> **TASK INPUTS**:
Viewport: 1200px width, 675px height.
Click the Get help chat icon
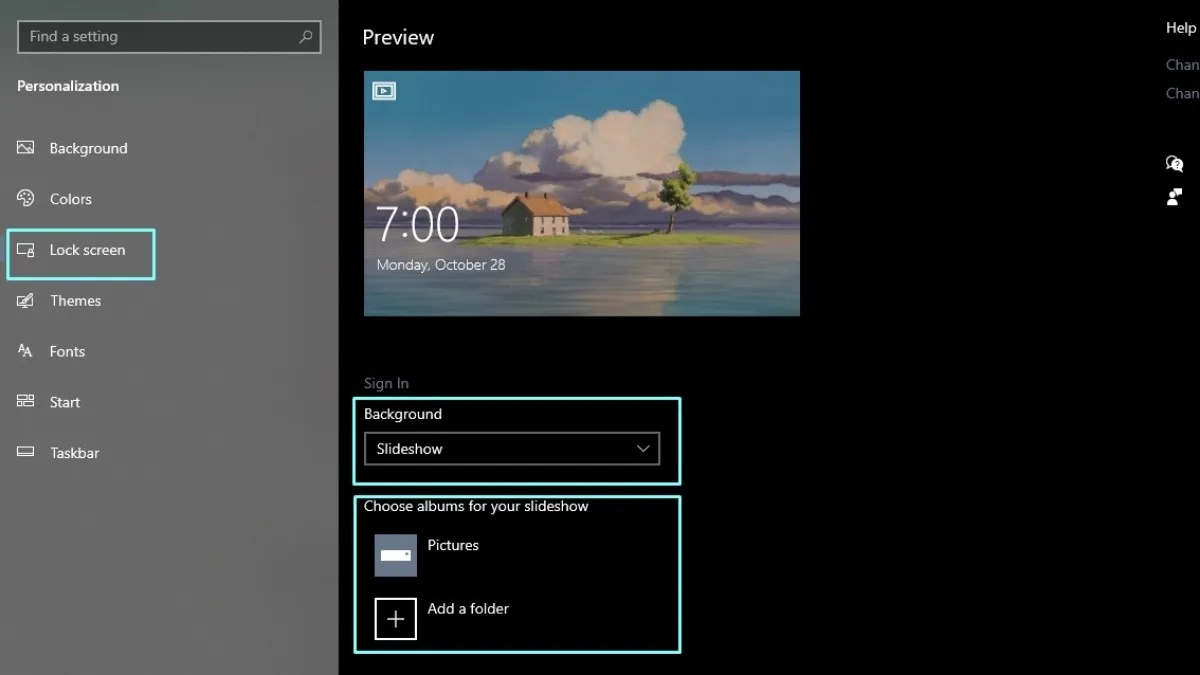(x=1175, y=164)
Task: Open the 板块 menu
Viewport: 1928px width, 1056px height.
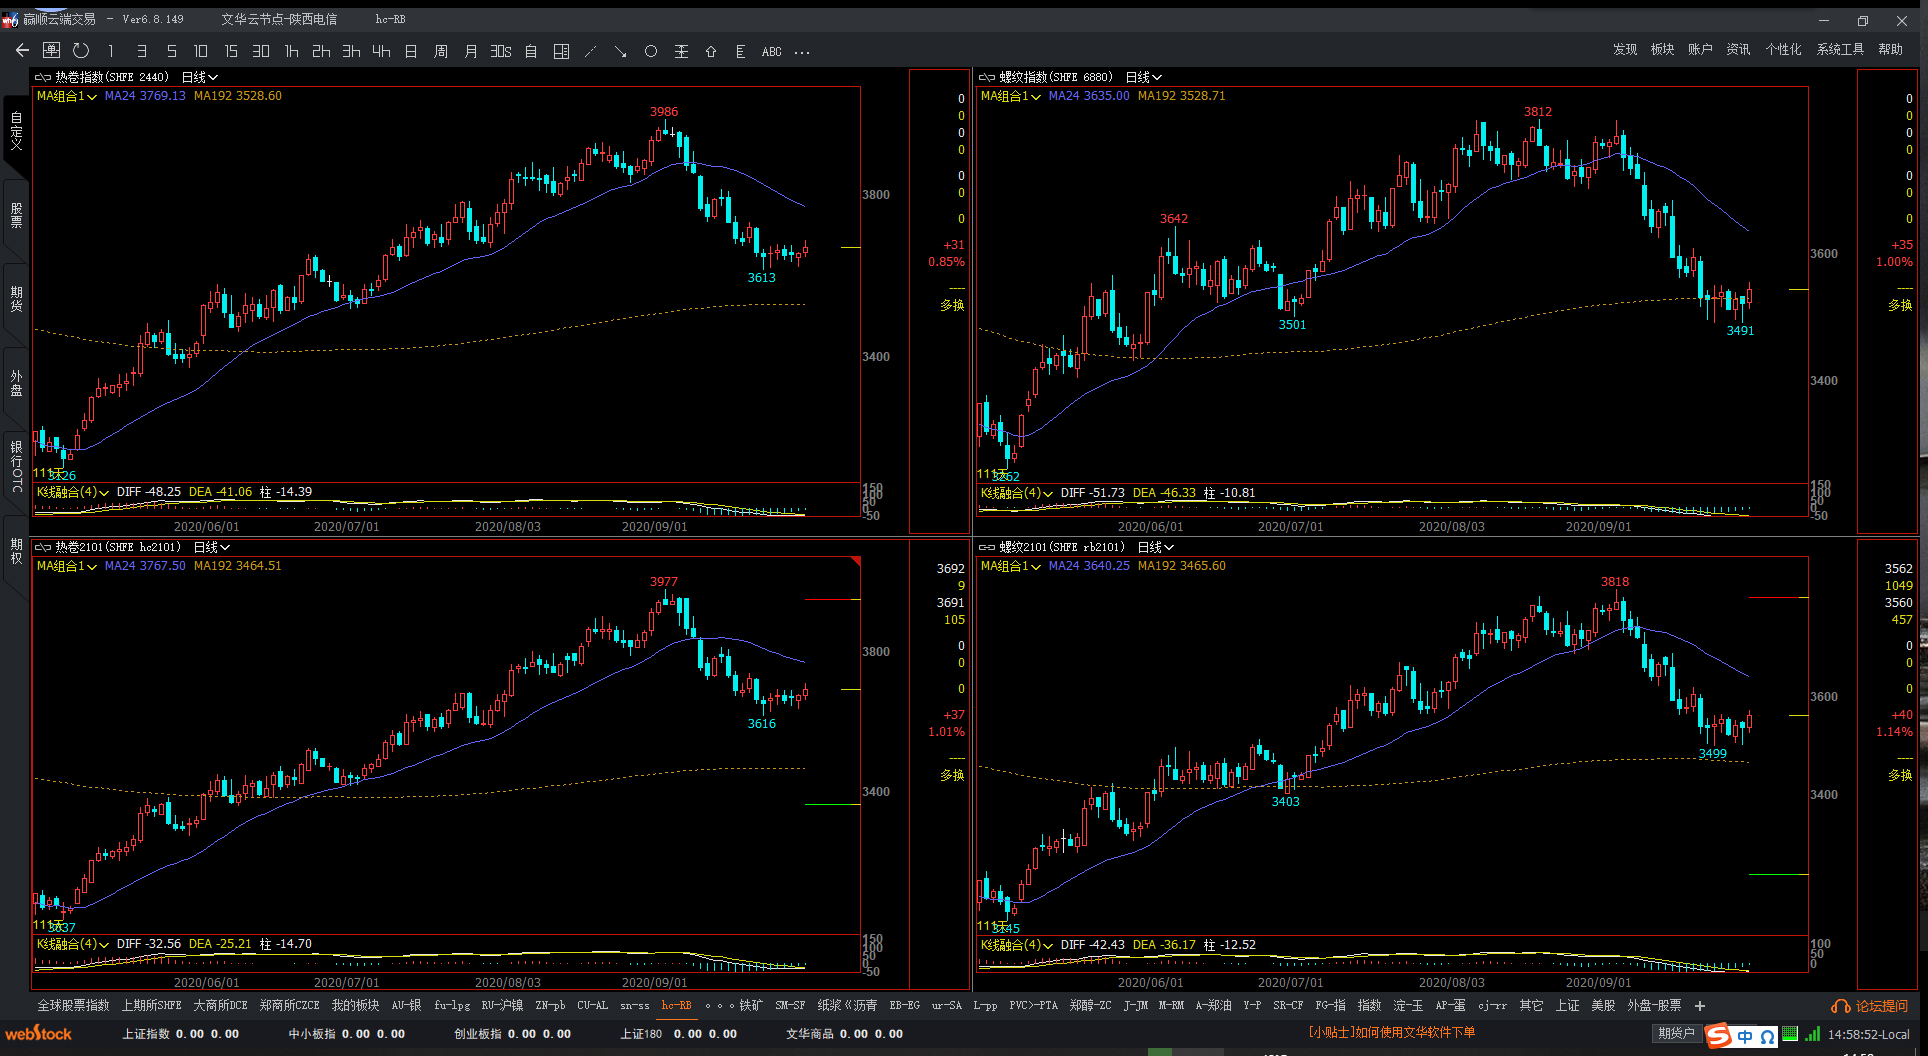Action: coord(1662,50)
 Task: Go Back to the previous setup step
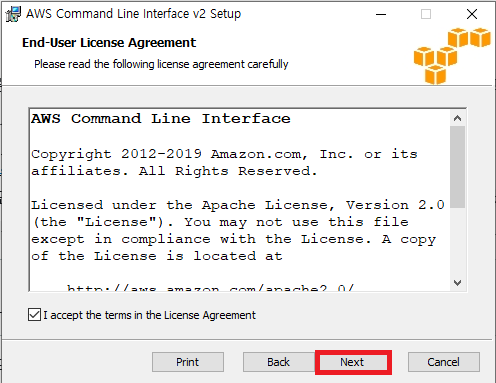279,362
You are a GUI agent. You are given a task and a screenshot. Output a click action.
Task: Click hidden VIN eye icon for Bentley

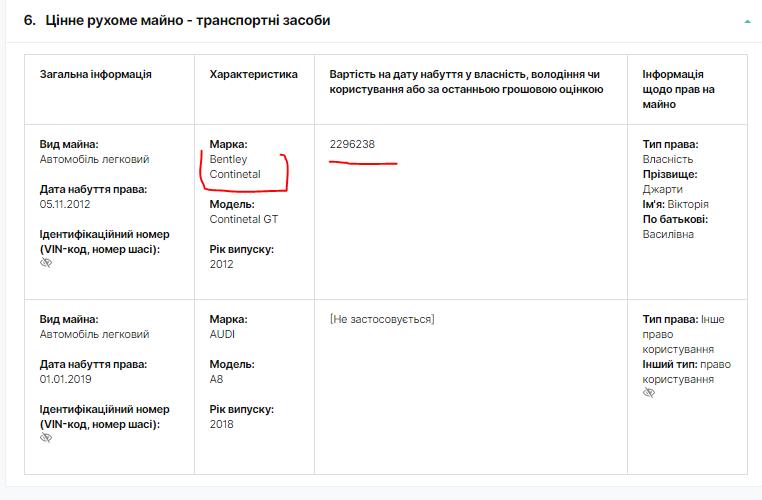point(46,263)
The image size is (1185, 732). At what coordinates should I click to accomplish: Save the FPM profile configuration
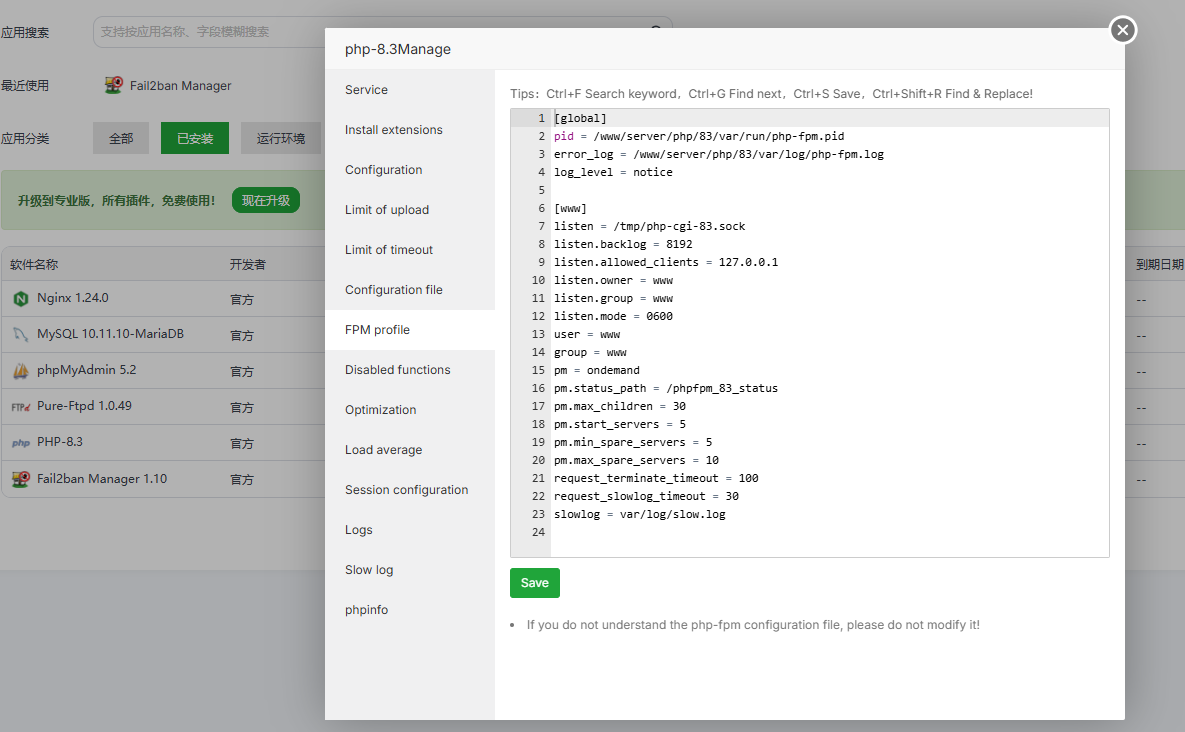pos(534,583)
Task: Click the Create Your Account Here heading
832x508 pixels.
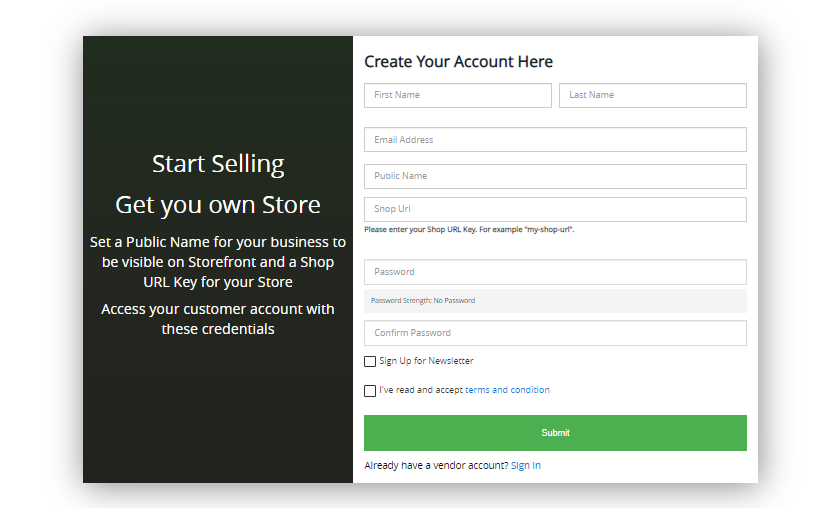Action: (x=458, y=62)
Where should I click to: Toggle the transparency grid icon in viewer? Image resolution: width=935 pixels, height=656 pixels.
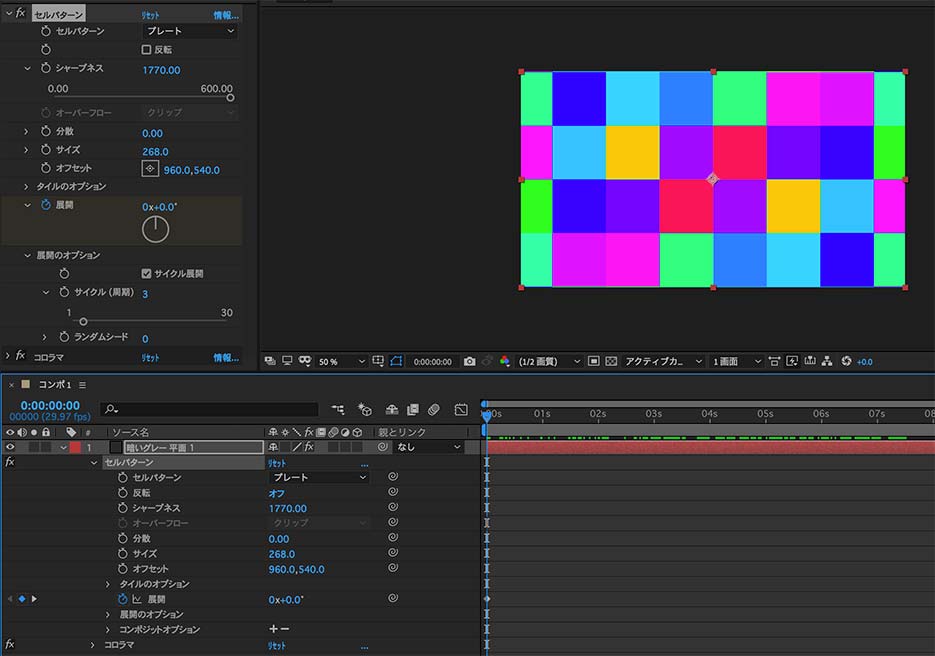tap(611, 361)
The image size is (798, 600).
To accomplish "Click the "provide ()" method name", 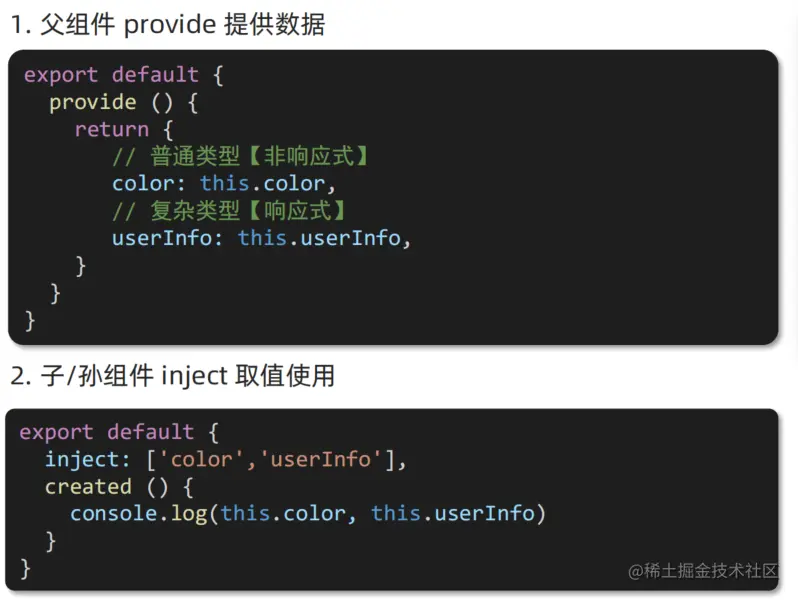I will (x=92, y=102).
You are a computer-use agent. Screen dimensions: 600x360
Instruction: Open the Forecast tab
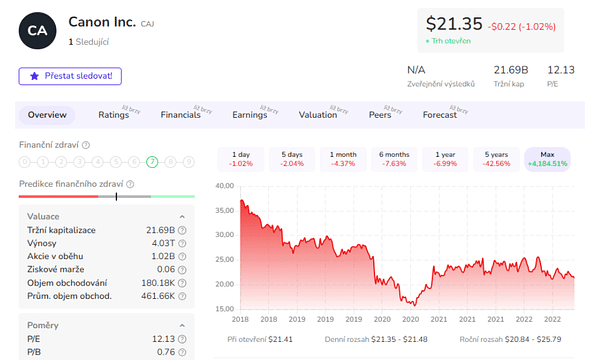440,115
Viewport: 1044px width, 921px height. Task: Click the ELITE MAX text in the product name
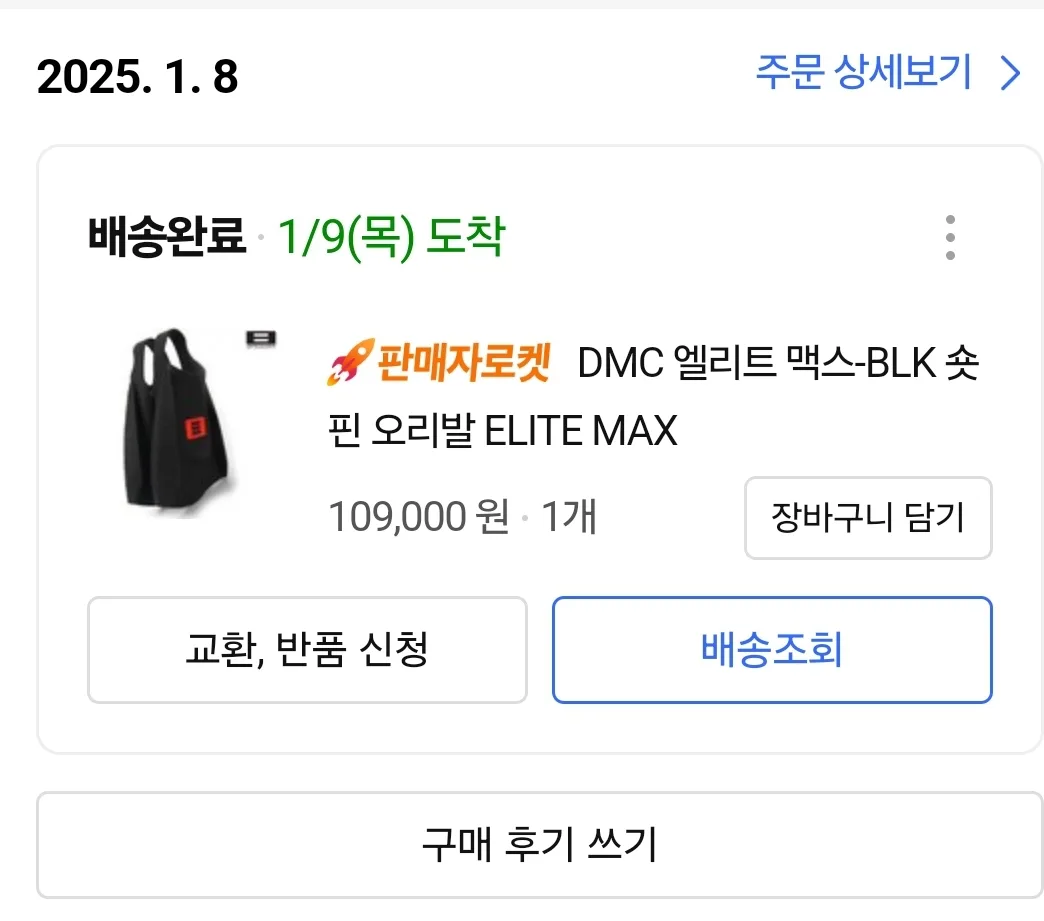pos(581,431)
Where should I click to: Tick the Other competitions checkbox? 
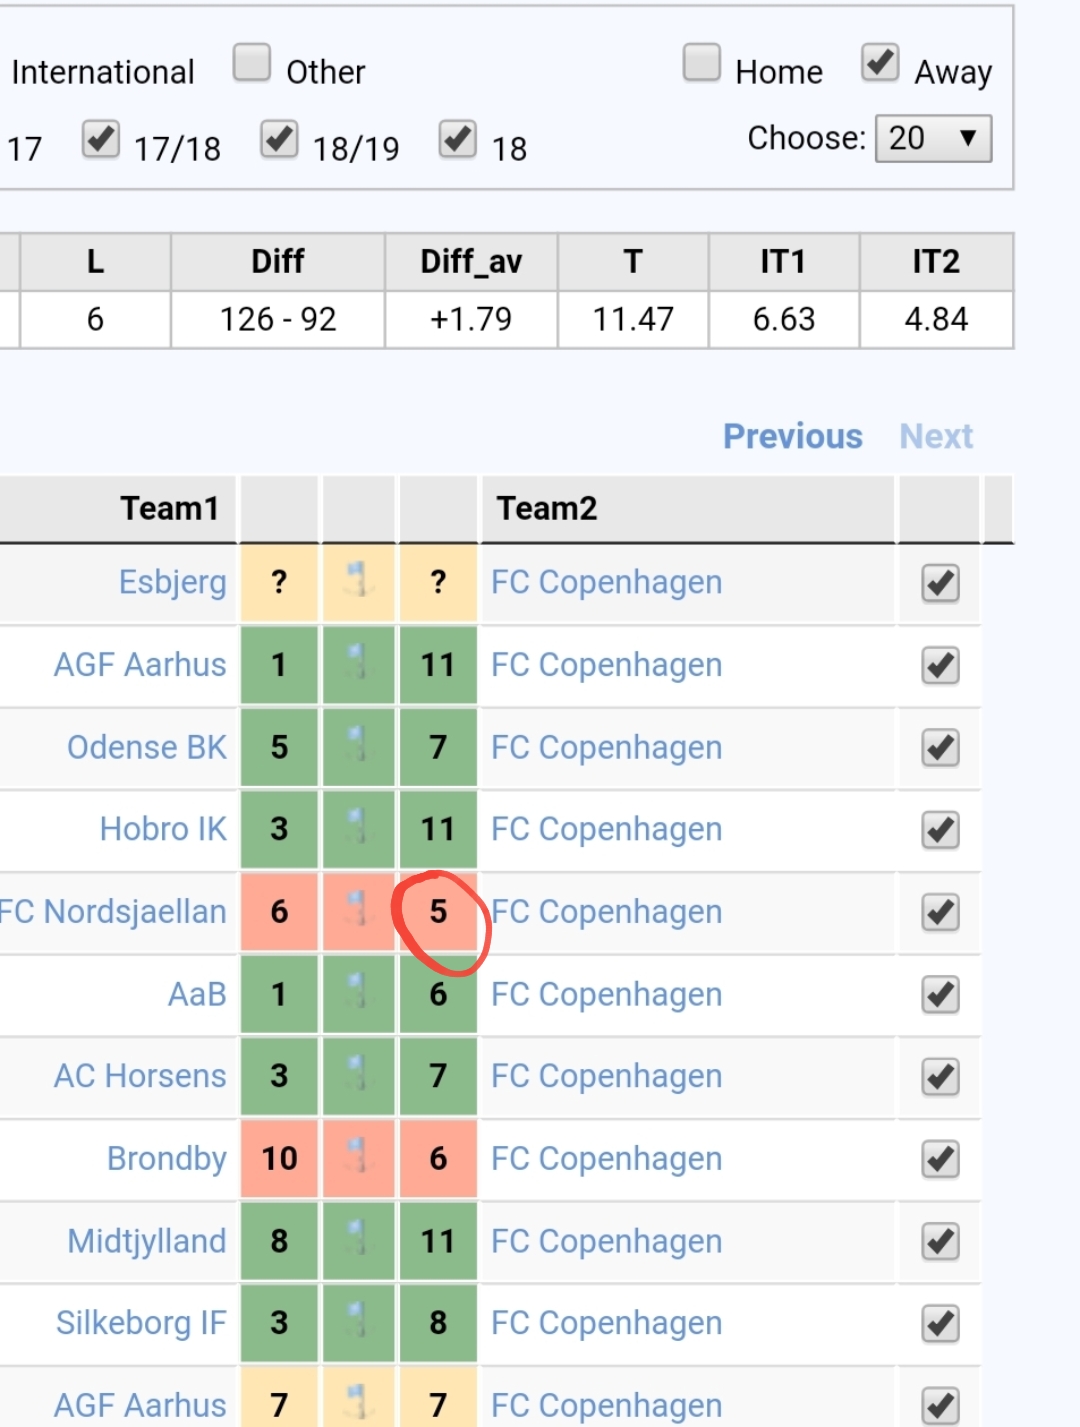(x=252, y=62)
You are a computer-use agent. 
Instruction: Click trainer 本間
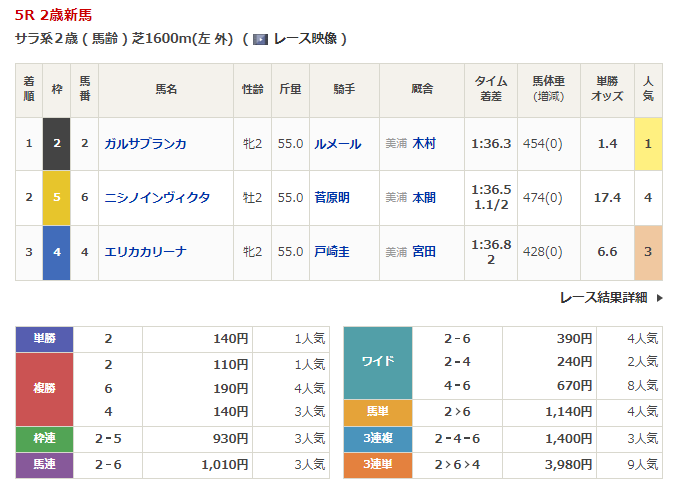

> **TASK OBJECTIVE**: Reproduce the records word for word, please, from their first line up to and including the line that contains "You are a GUI", but no pictures.

> **ANSWER FOR THE TASK**:
Viewport: 1200px width, 675px height.
Click the Get help chat icon
(x=1175, y=164)
Task: Open the 板块 menu
Viewport: 1928px width, 1056px height.
Action: coord(1662,50)
 Task: Go Back to the previous setup step
279,362
You are a GUI agent. You are given a task and a screenshot. Output a click action.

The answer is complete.